RNA quality and integrity are critical for many studies in plant molecular biology. However, extracting high-quality RNA from cereal grains is challenging due to the presence of polysaccharides, polyphenols, and other compounds that bind or coprecipitate with RNA particles. To address this, we introduced an initial purification step into the Tri Reagent Solution protocol, which effectively eliminated starch and other contaminants. The performance of this modified protocol was then compared with five other RNA extraction methods, including those based on Tri Reagent Solution and the Direct-zol RNA Miniprep Plus Kit.
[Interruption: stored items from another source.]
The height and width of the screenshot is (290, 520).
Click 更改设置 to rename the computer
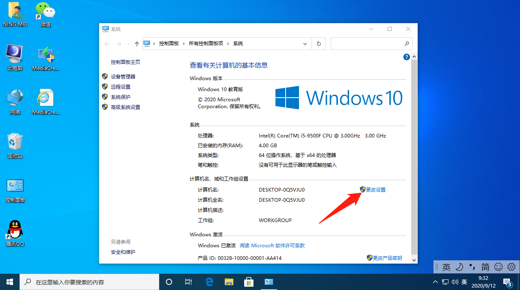375,189
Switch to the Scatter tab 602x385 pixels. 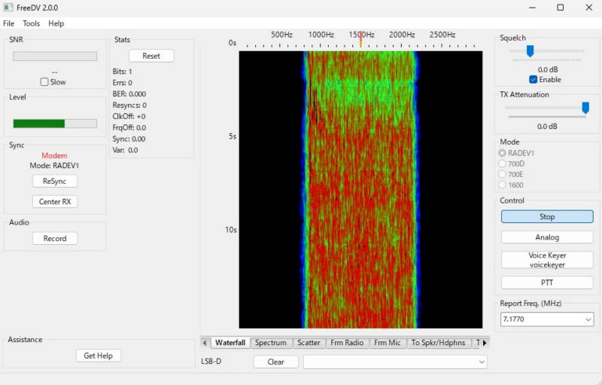tap(309, 343)
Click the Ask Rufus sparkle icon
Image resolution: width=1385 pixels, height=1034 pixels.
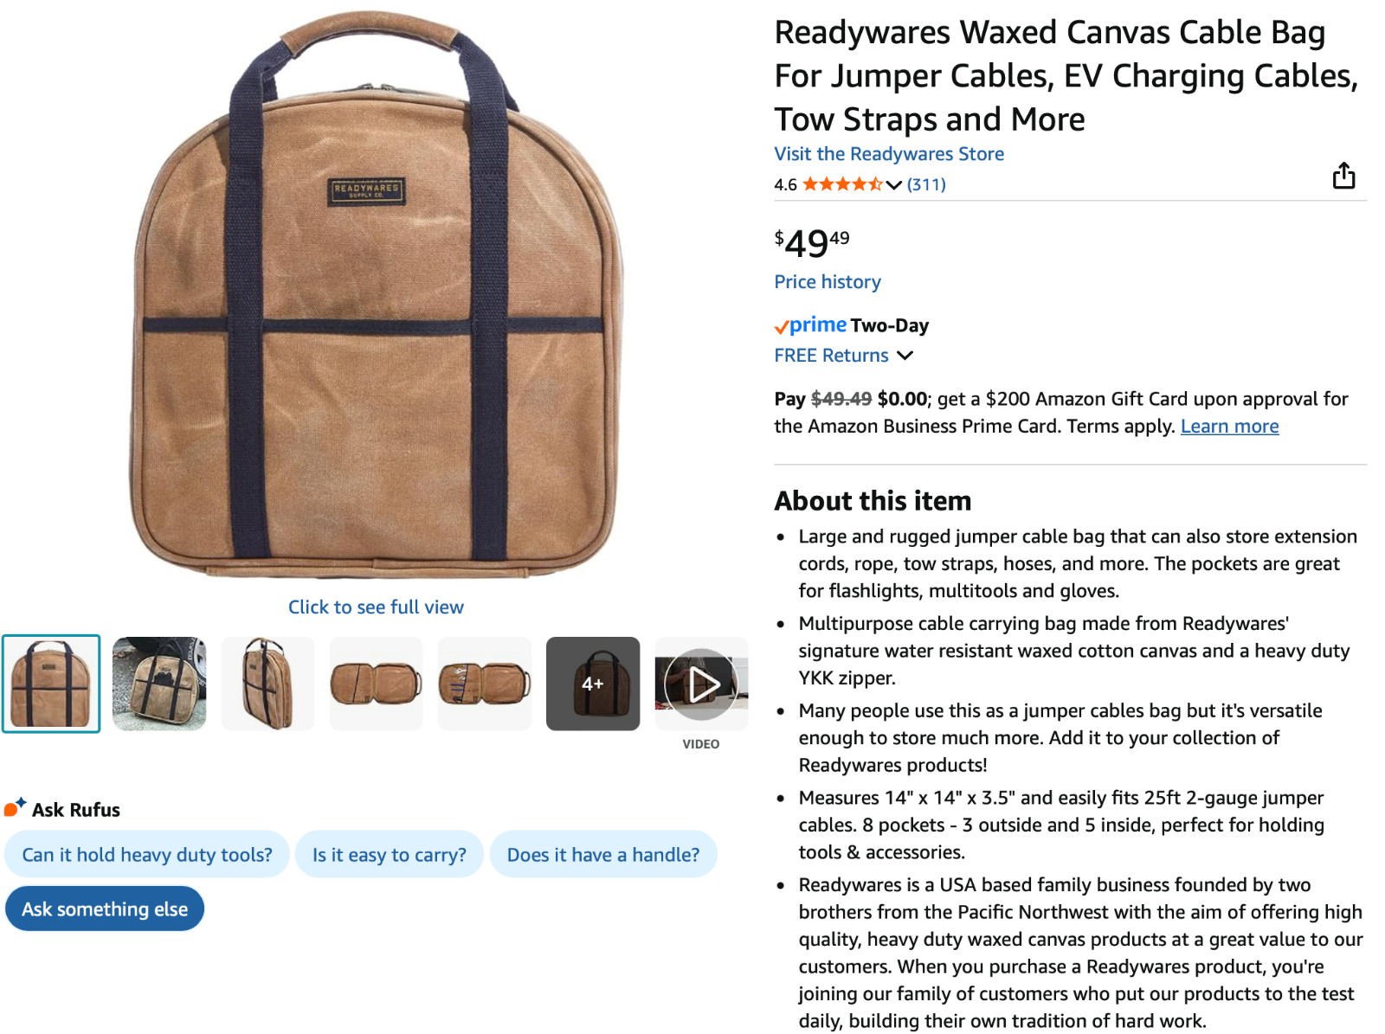coord(15,808)
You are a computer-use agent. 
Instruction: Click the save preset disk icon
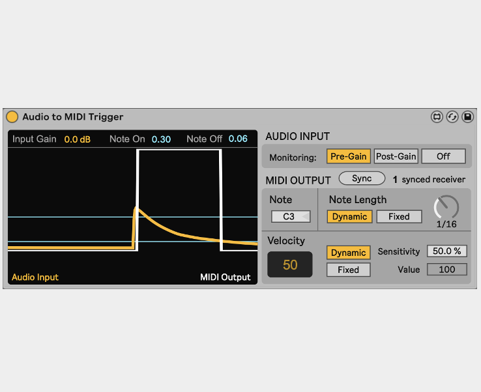467,117
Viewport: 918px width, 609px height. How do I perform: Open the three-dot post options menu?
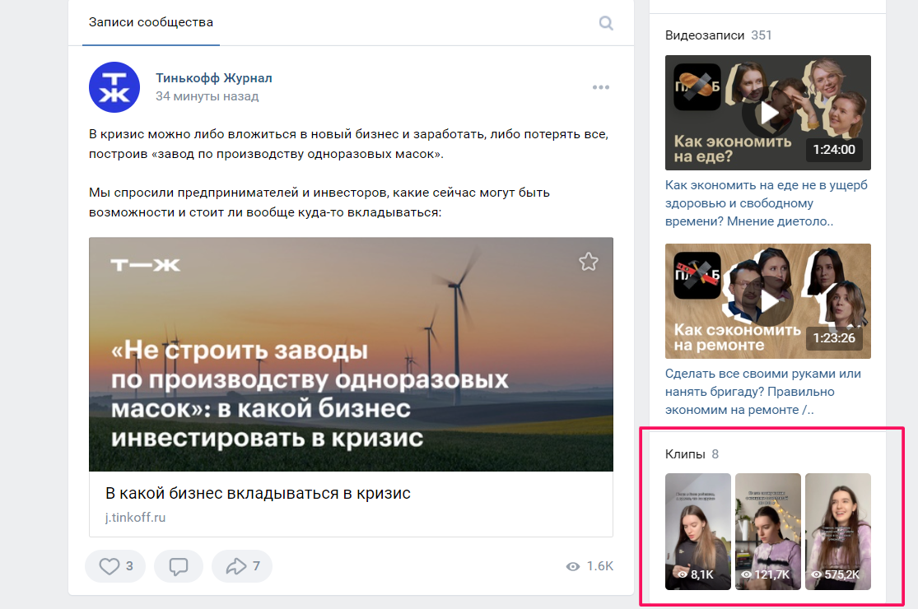pos(601,88)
Introducing our method modification prior to homogenization with Tri Reagent Solution successfully yielded total RNA with both high quality (RIN values ranging from 9.50 to 9.70) and high efficiency, making it suitable for both mRNA extraction using the Dynabeads mRNA Purification Kit and library preparation for transcriptome sequencing by long-read methods, such as Oxford Nanopore Technologies. The protocol was successfully applied to total RNA extraction from rye grains at 14 and 21 days after pollination. This study demonstrates that improving the Tri Reagent Solution protocol through initial purification enables the extraction of high-quality RNA from rye grains.